И в литературе о войне, и в истории войн этот вопрос очень болезненный – где та грань правды о войне, которая отделяет патриотизм от непатриотизма.
Заострим вопрос: нужен ли для воспитания патриотизма привлекательный образ войны? Конечно, привлекательный образ мира подразумевается сам собой, – ради чего стоит идти на смерть. Но все же, – как воевать – из-под палки или умело и с осознанным азартом, – вопрос совсем не чуждый патриотическому воспитанию, и он как раз смыкается с астафьевской проблемой – чтобы не потерять веру в правду, и на войне все должно быть в определенном порядке.
А война, как ни крути, у мужчины в крови. Мальчишки играют в войну – раньше на улице, сейчас – за мониторами, с джойстиками в руках, – мальчишки бьются за победу либо в драках, либо в спорте – заменителе войны. И чем может помочь литература в деле обуздания этого либидо и сублимации его в нужные государству формы, – в частности, в интерес к военной службе, если не кадровой, то по призыву, и к той самой готовности умереть за Родину, когда она окажется в опасности.
С книгами о Великой Отечественной все ясно – это золотой фонд воспитания, – тут даже советская идеология не помешает (скорее, поможет, потому что главным там было «мы», а «За Сталина» хрущевские писатели уже и не смели поставить вслед за Родиной), но… Не можем же мы все время учиться по старым учебникам. А современные войны и книги о них – какой вклад вносят они?
3. Репортаж с переднего края
Начну с первого этажа, с книг военных наблюдателей, – людей, которые на войне были, но в ней не участвовали, не «работали». Я говорю не о вольнонаемном контингенте, а о журналистах и писателях, – продолжателях дела Симонова, Твардовского, Платонова, Эренбурга и других воинов идеологического фронта. И опять же, в отличие от той войны, здесь мой выбор чрезвычайно скуден, он сжимается до двух писателей, побывавших и написавших именно книги, а не репортажи или очерки. Это Александр Проханов и Эдуард Лимонов.

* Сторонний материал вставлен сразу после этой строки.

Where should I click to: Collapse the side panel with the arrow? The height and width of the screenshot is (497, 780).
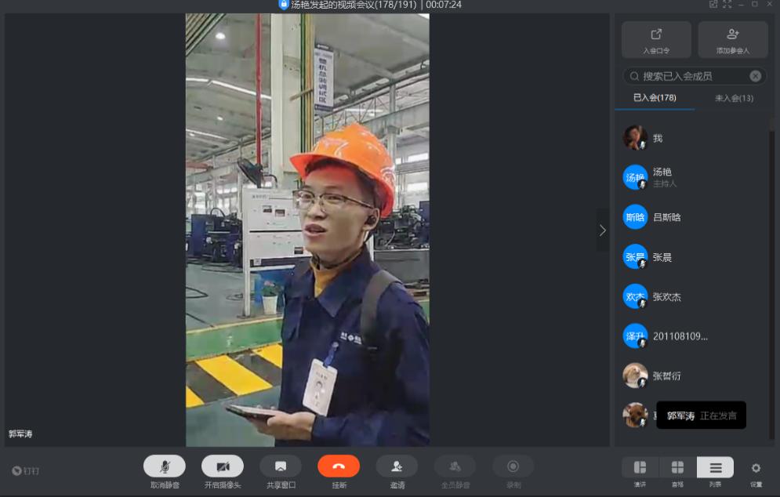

Начну с последнего, потому что его книга «СМРТ» все же не совсем художественная литература, это прерывистые заметы памяти. Может, отсюда и стиль – такой же не свой, как и война, краткий, сухой, без рефлексий и описаний. В оправдание замечу – сегодня писать о войне трудно. Как музыку сочинять. Невзначай чего-то да утянешь, – не намеренно, не злостно, а вроде сам именно так чувствуешь. Не образ, так интонацию, ритм. «Он надевает свой немецкий морской бушлат с металлическими пуговицами и садится на постель». Для полного совпадения с автором «Прощай, оружие!» нужен только один штрих – чтобы пуговицы были отличными. Впрочем, Лимонов идет дальше властителя дум шестидесятников. Он начинает резать предложения на слова. Скупо. Экономно. Точка как рамка картины, на которой одно слово. Рассматриваем, пока не выпьем все смыслы. Это величие, как может показаться. На самом же деле такая экономия мышления задана форматом книги, сборником газетных материалов – «по телефону с переднего края», – я ошибся, отнеся книгу к художественной литературе, но теперь поздно, надо закончить. Книга не столько о войне, сколько о писателе Лимонове на войне. Останкино 93-го, Приднестровье, Абхазия, Сербия... Словесные фотографии на фоне Истории. Лимонов с Караджичем, Лимонов с пистолетом, Лимонов в атаке на невидимого противника...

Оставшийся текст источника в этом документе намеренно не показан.